_ТЕКСТ ДЛЯ ИЗУЧЕНИЯ_:

--- --- ---

Примерно минуту мы стояли, дрожа и сомневаясь, как поступить дальше. Стоит ли брать донорскую печень и пересаживать ее? Функционирует ли его мозг? А вдруг мы лишь зря потратим орган, который могли бы отдать кому-то другому?
Бобби прервал молчание. «Открывай новую печень, – сказал он. – Дай мне иглу». «Хорошо, давай сделаем это», – ответил я.
Не беспокойтесь, все закончилось благополучно. Пациент был ветераном, а убить ветерана невозможно.
Питтсбург, 2016 год
Мой будильник был заведен на 06:00, но в 05:00 я уже проснулся. На этот раз дело было не в бессоннице – я просто находился в радостном волнении. Не каждый день встречаешь одного из своих героев. Я встал с постели, открыл рюкзак, достал потрепанную копию «Люди-конструкторы»
[99] и открыл первую главу. Хотя я и читал эту книгу много раз, мне хотелось освежить ее в памяти. Мне казалось, что чем больше я узнаю о докторе Томасе Старзле, тем легче ему будет открыться мне. Я переписывался с ним много раз за последний год, но мне понадобилось немало времени, чтобы убедить его встретиться со мной. Он охотно отправлял мне копии своих статей по трансплантологии и краткую информацию, уже доступную в медицинской литературе, об отцах-основателях этого направления в хирургии, но мне хотелось получить от него кое-что другое. Я хотел понять, как он смог добиться таких успехов: он усердно работал над тем, что другие считали невозможным, несмотря на смерть многочисленных пациентов, в основном детей, на операционном столе. Меня интересовало, как ему удалось превратить эту сопротивляющуюся область в клиническую реальность. Он добился успеха, несмотря на всеобщее осуждение и бесконечные петиции коллег, в которых они называли его убийцей и призывали отстранить от работы. Конечно, кто-то скажет, что тем пациентам все равно предстояло умереть, поэтому проблема была невелика. Но это не так. У меня на руках умирали пациенты. Мне приходилось выходить из операционной к родственникам больного, молча смотревшим на меня, пока мой холодный и безжизненный пациент лежал на столе, а из надреза на его теле текла на пол кровь. Мне доводилось сообщать родственникам о смерти их любимого человека, и я не представляю, как мысль, что пациент все равно умер бы, может утешить.
У меня на руках умирали пациенты. Мне приходилось выходить из операционной к родственникам больного, молча смотревшим на меня, пока мой холодный и безжизненный пациент лежал на столе, а из надреза на его теле текла на пол кровь.

--- --- ---

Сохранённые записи

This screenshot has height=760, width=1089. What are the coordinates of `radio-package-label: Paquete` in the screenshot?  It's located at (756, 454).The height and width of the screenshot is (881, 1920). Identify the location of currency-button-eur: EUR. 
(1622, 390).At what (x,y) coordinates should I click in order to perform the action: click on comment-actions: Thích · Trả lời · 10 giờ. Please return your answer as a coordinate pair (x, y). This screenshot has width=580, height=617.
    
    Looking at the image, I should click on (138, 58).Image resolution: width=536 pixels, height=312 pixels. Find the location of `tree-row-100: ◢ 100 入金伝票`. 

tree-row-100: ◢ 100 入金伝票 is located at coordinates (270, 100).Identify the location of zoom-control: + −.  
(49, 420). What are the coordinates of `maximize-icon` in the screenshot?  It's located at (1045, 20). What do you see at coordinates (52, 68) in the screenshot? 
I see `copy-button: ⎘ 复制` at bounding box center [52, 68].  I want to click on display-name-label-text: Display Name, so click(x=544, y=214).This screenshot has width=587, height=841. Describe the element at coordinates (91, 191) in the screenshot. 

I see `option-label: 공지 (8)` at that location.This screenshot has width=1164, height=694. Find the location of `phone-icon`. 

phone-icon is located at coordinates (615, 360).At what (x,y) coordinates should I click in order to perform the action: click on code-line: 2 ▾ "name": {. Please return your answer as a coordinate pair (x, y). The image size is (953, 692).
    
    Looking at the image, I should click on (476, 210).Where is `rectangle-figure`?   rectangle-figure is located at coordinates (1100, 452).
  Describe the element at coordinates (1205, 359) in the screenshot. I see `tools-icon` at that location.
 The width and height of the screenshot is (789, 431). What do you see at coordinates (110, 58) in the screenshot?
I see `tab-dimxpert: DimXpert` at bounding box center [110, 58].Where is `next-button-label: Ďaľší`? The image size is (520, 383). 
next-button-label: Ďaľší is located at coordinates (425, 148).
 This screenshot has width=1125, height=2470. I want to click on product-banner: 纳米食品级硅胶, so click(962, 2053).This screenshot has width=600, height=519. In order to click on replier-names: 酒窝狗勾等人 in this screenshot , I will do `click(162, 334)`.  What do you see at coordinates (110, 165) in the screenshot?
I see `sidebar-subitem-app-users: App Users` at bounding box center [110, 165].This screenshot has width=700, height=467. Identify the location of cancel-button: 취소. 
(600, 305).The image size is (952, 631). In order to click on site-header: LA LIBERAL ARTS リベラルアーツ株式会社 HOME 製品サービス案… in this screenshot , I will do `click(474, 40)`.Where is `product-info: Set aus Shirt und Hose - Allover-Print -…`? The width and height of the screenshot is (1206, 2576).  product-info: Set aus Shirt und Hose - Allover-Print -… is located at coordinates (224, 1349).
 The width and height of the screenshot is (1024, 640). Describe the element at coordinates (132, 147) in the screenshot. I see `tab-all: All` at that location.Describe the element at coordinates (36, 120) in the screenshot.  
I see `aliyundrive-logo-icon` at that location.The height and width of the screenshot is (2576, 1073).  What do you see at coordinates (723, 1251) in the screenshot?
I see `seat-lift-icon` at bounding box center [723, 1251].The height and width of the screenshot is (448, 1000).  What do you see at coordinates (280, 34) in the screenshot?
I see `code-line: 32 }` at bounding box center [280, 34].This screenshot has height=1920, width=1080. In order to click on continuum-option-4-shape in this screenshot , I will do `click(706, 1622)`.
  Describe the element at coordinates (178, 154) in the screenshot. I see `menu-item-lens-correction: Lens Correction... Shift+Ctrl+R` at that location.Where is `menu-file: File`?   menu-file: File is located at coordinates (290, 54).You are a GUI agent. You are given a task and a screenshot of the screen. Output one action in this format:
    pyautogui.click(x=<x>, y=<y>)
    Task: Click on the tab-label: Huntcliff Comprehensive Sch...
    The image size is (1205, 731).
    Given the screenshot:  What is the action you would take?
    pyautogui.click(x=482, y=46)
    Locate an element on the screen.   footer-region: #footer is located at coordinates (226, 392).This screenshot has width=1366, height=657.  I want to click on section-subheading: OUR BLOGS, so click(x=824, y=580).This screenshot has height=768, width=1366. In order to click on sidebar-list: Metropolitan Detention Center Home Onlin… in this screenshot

--- --- ---

_ЧТО НУЖНО СДЕЛАТЬ_: Продолжите, пожалуйста, отрывок о трансплантологии и докторе Томасе Старзле, начиная сразу после его последнего предложения.

_ОТВЕТ НА ЗАДАНИЕ_:
Был ли Томас Старзл из той же плоти и крови, что и я? Долгое время я считал, что нет. А потом нашел в его мемуарах цитату, неприметно спрятавшуюся на страницах 59–60:
«Правда гораздо более горькая, чем можно себе представить. За последние шесть лет я отточил свои хирургические навыки, но таил в себе тревоги, о которых не мог говорить открыто более 30 лет, пока не перестал оперировать. Я очень боялся подвести пациентов, которые доверили мне свое здоровье и жизнь… Даже перед простыми операциями я обращался к книгам, чтобы не допустить ошибок… Затем, охваченный волнением, я шел в операционную, где практически не мог действовать, пока операция не начиналась».
Далее он писал:
«Позднее, когда я признался близким друзьям, что не люблю оперировать, они не поверили мне, решив, что я шучу. Большинство моих знакомых хирургов могли защитить себя, либо рационализировав совершенные ими ошибки, либо быстро стерев из памяти тяжелые воспоминания. Я не мог этого сделать. Вместо того чтобы забывать о неудачах, я запоминал их навсегда. В итоге я понял, что эмоционально не готов быть хирургом и справляться со всеми жестокостями».
Как мог человек с такими чувствами выбрать подобный путь? Почему он решил учиться в совершенстве проводить операции, за которые никто другой не брался, понимая, что пациенты точно не выживут? Более того, ему приходилось быть свидетелем не просто смерти, а кровавого месива, напоминавшего место преступления Джека-потрошителя. Мне хотелось понять мотивы Старзла, но я не знал, позволит ли он мне сделать это. Кроме того, Старзлу недавно исполнилось 90. Вспомнит ли он ранние дни трансплантологии? Сможет ли рассказать мне об эмоциях, которые испытывал в начале своей карьеры?